Rabbi Tatz says: Life always has two phases. Phase 1 is the first light and phase 2 is the second light. Phase 1 is unbelievable, amazing and filled with possibilities. It uplifts you and inspires you, but it only lasts long enough to convince you that it will last forever. Then phase two kicks in. You feel a cruel let down. Abandoned and hopeless. This is where you have to pick yourself up and make it real. This is when you have to shine the second light yourself. Hashem is saying to us: "Now you do it and we'll meet as equal. I've done my part to inspire you, now you do your part and construct yourself".
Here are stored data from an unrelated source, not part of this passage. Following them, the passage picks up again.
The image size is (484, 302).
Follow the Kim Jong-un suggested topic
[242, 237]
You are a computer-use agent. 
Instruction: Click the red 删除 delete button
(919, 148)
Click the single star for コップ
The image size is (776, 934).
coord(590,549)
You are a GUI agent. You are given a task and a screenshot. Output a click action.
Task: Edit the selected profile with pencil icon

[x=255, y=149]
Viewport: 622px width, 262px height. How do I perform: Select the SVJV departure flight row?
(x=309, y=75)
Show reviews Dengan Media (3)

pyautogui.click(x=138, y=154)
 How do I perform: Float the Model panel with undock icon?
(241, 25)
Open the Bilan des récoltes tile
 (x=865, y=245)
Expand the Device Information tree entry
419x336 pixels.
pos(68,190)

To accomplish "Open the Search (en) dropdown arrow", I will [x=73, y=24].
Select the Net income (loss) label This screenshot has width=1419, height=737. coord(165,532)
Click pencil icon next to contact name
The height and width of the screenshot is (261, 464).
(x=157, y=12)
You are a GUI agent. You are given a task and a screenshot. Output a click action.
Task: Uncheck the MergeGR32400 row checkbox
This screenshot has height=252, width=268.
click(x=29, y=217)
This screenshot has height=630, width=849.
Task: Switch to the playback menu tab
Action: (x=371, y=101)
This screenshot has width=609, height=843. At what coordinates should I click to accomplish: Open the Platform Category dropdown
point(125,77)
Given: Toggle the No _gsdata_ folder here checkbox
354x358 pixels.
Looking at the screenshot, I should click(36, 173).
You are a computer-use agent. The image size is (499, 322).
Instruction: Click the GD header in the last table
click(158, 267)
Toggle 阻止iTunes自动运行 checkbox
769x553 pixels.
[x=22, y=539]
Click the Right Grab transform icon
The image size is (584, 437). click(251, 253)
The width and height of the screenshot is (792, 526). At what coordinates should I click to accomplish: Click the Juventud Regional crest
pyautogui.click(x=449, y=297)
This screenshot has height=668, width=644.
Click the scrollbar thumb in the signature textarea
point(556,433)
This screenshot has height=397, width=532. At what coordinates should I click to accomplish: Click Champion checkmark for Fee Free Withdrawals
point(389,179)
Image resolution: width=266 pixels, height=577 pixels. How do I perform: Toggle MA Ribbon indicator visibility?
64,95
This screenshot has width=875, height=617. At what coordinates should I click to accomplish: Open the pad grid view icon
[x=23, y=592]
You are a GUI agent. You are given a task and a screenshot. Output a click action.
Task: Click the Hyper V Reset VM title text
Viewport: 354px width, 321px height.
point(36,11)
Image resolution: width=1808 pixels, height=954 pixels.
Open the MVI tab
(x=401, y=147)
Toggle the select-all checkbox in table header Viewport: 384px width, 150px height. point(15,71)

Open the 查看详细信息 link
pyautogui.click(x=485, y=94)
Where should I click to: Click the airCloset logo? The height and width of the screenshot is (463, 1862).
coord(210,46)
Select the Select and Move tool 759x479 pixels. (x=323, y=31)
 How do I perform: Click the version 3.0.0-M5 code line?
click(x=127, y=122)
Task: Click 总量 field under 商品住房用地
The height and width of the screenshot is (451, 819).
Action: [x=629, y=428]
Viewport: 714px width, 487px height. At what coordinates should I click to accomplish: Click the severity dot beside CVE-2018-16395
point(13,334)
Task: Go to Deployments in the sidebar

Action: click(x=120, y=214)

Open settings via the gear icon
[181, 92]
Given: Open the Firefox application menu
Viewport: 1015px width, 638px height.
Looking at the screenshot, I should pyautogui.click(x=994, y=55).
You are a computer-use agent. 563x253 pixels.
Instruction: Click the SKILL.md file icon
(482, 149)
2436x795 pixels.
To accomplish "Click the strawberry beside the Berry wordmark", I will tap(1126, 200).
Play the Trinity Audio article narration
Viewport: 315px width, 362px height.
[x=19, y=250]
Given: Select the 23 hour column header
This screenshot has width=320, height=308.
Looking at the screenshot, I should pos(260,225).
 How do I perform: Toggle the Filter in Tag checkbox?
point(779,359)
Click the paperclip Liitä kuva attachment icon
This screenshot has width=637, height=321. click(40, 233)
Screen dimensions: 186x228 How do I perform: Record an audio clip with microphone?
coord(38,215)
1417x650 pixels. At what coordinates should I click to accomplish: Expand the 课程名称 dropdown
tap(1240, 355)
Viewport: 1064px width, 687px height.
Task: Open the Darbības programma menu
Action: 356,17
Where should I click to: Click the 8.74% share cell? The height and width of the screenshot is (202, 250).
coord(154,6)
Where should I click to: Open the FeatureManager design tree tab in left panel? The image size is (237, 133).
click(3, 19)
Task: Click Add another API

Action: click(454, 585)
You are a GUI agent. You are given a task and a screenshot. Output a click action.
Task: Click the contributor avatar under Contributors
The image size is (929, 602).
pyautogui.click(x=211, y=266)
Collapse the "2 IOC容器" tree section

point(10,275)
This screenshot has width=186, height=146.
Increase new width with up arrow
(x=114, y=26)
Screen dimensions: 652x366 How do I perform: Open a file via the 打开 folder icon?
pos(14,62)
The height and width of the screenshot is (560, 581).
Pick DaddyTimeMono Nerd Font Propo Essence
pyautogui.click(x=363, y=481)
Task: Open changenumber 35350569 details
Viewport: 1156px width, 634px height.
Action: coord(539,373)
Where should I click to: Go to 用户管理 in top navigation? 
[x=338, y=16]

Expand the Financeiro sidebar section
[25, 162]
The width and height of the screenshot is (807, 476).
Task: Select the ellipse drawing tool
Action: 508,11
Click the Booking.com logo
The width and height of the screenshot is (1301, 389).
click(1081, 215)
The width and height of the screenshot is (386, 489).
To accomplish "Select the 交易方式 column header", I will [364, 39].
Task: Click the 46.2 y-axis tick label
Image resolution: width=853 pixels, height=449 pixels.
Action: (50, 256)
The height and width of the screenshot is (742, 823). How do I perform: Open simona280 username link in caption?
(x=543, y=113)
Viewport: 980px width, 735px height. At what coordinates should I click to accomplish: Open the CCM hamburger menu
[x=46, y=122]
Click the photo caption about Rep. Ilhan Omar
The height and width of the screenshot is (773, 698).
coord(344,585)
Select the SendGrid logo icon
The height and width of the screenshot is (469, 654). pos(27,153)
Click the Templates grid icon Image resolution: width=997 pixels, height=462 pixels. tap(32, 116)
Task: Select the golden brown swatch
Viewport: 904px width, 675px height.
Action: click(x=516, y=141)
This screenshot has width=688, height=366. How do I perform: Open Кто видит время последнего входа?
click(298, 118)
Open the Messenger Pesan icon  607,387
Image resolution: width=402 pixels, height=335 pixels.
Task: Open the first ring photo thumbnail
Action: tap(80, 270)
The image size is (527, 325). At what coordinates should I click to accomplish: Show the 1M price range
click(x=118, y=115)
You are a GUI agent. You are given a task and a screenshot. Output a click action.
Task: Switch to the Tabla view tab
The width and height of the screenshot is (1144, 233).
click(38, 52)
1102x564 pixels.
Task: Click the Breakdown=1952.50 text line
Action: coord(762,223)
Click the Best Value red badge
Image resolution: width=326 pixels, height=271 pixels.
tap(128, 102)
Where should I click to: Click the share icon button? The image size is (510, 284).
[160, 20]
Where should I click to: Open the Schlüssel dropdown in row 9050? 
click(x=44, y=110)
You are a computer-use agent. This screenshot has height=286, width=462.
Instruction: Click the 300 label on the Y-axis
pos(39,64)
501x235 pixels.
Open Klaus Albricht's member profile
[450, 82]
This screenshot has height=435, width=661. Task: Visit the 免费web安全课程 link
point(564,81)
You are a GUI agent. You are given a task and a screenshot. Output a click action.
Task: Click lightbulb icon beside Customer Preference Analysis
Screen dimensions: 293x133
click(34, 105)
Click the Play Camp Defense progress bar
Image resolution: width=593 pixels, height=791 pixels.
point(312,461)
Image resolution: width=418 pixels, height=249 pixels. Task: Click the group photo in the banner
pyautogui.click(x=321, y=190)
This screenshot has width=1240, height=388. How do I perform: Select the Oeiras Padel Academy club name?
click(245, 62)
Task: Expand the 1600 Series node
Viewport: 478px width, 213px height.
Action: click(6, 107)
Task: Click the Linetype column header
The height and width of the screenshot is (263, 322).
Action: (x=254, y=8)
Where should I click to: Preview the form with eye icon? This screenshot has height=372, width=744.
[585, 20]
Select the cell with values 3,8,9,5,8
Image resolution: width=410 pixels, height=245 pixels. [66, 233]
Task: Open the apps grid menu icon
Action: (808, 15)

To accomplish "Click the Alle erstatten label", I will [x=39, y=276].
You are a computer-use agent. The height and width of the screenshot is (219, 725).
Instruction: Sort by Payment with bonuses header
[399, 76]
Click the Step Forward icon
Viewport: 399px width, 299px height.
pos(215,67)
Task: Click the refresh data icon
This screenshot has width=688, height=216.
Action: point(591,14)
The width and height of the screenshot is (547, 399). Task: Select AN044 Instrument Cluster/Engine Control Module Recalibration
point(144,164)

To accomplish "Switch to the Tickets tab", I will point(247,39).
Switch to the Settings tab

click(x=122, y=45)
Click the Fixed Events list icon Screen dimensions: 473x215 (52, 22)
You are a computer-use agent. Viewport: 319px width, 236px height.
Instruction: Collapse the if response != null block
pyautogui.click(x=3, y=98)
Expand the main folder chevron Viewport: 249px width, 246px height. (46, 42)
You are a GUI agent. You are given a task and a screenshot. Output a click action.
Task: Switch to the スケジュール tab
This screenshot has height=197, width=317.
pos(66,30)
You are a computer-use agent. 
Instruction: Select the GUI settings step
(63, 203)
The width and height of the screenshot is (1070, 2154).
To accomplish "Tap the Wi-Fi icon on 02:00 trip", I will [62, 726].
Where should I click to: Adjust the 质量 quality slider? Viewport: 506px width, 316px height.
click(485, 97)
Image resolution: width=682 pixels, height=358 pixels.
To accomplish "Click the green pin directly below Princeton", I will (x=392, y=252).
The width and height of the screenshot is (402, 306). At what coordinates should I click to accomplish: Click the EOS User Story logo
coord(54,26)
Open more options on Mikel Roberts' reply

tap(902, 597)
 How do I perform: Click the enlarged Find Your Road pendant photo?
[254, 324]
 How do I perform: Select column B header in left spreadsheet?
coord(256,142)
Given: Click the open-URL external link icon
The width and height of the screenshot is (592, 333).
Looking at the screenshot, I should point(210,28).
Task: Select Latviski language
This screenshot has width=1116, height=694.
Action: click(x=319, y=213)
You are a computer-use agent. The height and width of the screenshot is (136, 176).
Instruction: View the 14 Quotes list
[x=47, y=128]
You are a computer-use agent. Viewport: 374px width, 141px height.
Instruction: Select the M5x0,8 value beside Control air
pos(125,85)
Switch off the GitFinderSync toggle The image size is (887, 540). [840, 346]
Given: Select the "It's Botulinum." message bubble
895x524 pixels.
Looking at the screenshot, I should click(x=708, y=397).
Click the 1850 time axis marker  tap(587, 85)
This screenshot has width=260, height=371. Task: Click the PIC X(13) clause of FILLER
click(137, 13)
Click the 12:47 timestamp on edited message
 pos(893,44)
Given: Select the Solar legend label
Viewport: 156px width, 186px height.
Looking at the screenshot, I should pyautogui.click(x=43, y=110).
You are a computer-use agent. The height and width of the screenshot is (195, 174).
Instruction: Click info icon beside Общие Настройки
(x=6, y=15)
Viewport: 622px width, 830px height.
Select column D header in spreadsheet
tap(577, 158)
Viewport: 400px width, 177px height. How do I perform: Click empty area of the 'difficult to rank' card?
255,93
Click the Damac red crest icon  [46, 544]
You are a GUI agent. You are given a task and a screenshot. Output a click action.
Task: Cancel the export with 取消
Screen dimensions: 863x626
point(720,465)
This is the pattern of life. For example, at the beginning of marriage it is like a fairy tail (phase 1), and then the hard work kicks in (phase 2).
Posted By Chava Soroh Goldberg, London

Posted: Aug 25, 2018
Grief
I lost my great Mom 2 years ago and my only brother does not talk to me often or not at al, is only short e-mails, and only we I write him. He is married to a very unfriendly and cold Non-Jewish girl who did not even give him a child either. So I am very sad, lonely and depressed. Sometimes I feel like going with Ma & Pa. I have lived already. Used to go to Shabbat services and loved it. Now I don't care. I do not feel spiritual attachment. Am I angry with HIM? No, I do not think so. I cannot accept that there are people on the earth incapable of loving others, like my sister in law--who threw me out of their home every time Ma & I went for a visit. There is nothing she likes about me. I am now very lonely, getting older and do not know what to do anymore. I am looking for places to play piano and entertain the elderly and I should keep painting, but I don't. There is nobody there to talk to. Ma is not here anymore. I keep getting her messages but they are going far...
Posted By Fanny L Sloan, Carmel

Posted: Aug 10, 2018
It is only when I perform mitvoth and do at least a little Torah study every day that I feel centered. When I get distracted by the world or my moods - and forget my spiritual work, it's like falling into an abyss. Some days I have to push myself to do spiritual work but I realize it's as necessary to me as food and water.
Posted By Susan, Montreal, Canada

Posted: May 17, 2018
I have no emotional attachment to the jaywalking laws. Traffic regulations mean bupkis to me other than I don't want a ticket. When I look at my life as a worshiper of the almighty G*d. I every day look at the mitzvot he put in place and I have an emotional attachment! With every thing I become truly aware of or awoke to its another way to love G*d and thus I maintain my inspiration. G*d and expressing my love to him through obedience is never without inspiration.
Posted By Michael Sherman, Henderson

Posted: May 7, 2018
Being all we can be
Inspiration as a choice for me is an uncommon notion. In Yoga I see there's the assumption of an inner light emanating up the spine through the chakras to the mind. This last writer responding to the discussion got me thinking of choice as the switch that moves us--not an alien zap (my childhood upbringing attuned me to such a thought) but a decision to "wake up and be awesome."
If that light goes out, we are in terrible trouble.